## [WORK ORDER]
Word for word, restate the lines of the data from the first through the one containing "You are a computer-use", and nothing else.

Dataset entries

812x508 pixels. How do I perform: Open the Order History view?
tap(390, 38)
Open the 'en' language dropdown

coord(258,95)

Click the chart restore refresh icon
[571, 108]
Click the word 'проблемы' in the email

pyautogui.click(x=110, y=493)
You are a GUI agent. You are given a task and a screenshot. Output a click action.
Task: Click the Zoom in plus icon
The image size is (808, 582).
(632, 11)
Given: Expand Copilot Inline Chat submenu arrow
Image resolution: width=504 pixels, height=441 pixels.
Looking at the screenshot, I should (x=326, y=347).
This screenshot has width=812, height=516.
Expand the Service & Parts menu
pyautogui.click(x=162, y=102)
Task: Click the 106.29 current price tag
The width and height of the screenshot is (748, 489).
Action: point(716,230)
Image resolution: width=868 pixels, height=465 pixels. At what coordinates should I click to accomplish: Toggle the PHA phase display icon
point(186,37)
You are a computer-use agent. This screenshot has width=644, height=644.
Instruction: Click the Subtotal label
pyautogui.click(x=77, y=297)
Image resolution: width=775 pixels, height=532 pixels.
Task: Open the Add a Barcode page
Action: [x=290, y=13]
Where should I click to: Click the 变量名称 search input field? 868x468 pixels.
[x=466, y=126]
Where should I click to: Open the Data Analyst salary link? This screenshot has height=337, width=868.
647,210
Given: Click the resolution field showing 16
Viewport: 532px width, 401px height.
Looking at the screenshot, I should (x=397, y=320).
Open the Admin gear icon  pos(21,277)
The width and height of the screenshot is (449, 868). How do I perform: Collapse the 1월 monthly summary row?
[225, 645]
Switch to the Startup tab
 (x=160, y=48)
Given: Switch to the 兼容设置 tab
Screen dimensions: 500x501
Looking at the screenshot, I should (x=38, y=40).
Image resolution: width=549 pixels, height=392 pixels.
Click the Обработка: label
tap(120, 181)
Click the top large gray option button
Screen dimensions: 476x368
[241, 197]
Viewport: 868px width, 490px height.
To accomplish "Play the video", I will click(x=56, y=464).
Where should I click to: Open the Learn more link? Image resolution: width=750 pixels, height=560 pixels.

## [TASK RESULT]
812x508 pixels. How do I perform: Open the Order History view?
tap(390, 38)
Open the 'en' language dropdown

coord(258,95)

Click the chart restore refresh icon
[571, 108]
Click the word 'проблемы' in the email

pyautogui.click(x=110, y=493)
You are a GUI agent. You are given a task and a screenshot. Output a click action.
Task: Click the Zoom in plus icon
The image size is (808, 582).
(632, 11)
Given: Expand Copilot Inline Chat submenu arrow
Image resolution: width=504 pixels, height=441 pixels.
Looking at the screenshot, I should (x=326, y=347).
This screenshot has width=812, height=516.
Expand the Service & Parts menu
pyautogui.click(x=162, y=102)
Task: Click the 106.29 current price tag
The width and height of the screenshot is (748, 489).
Action: point(716,230)
Image resolution: width=868 pixels, height=465 pixels. At what coordinates should I click to accomplish: Toggle the PHA phase display icon
point(186,37)
You are a computer-use agent. This screenshot has width=644, height=644.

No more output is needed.